◆ **EXERCISE MATERIALS**
◇ ◇ ◇ ◇

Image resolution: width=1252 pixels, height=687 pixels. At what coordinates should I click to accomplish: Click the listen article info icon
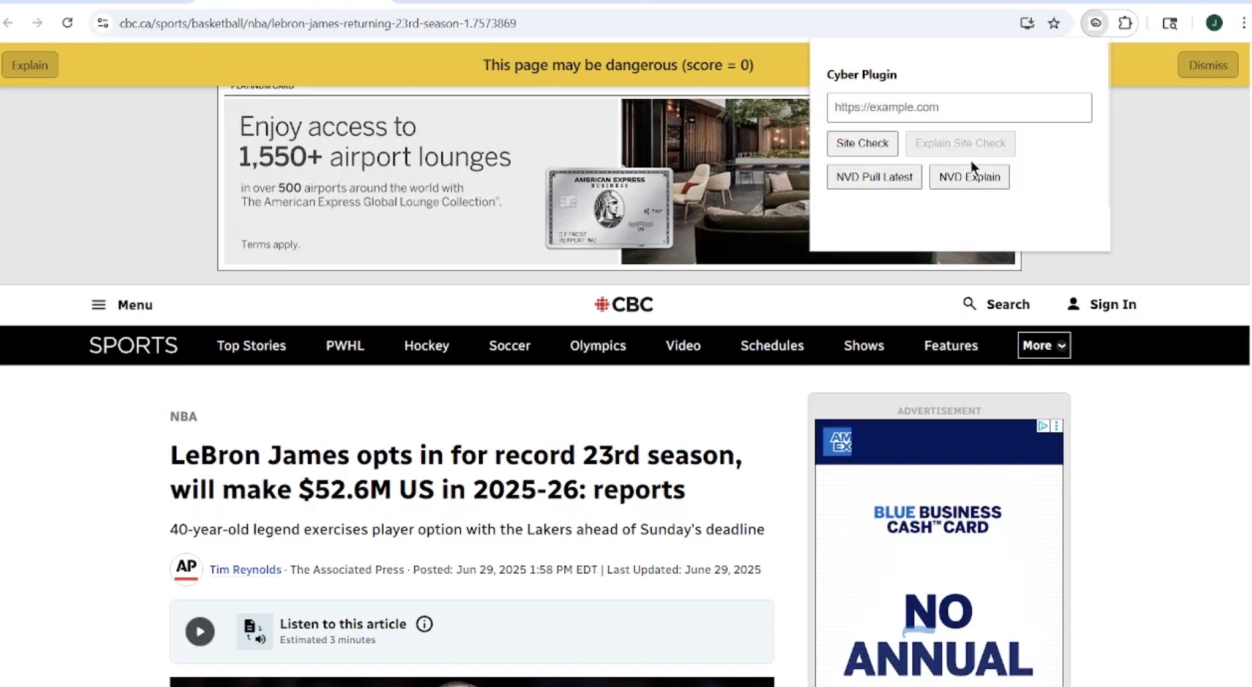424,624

◇ ◇ ◇ ◇

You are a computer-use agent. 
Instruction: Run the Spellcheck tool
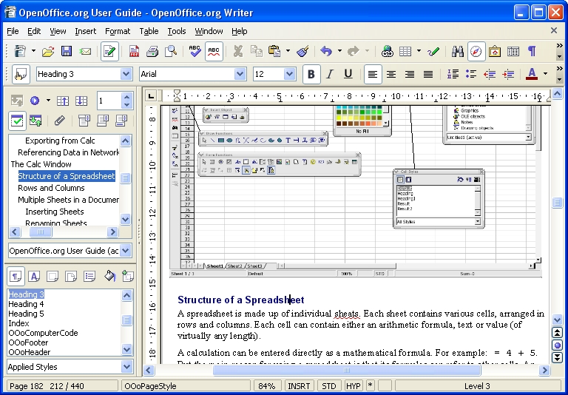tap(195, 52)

◇ ◇ ◇ ◇

Rewrite the rows above, beginning at the line that contains "You are a computer-use agent." and stopping after the line that contains "tap(195, 52)", with "Spellcheck tool" replaced by "spelling checker" and everything else unchanged. Leave the pictures out of your answer.

◆ **SOLUTION**
You are a computer-use agent. 
Instruction: Run the spelling checker
tap(195, 52)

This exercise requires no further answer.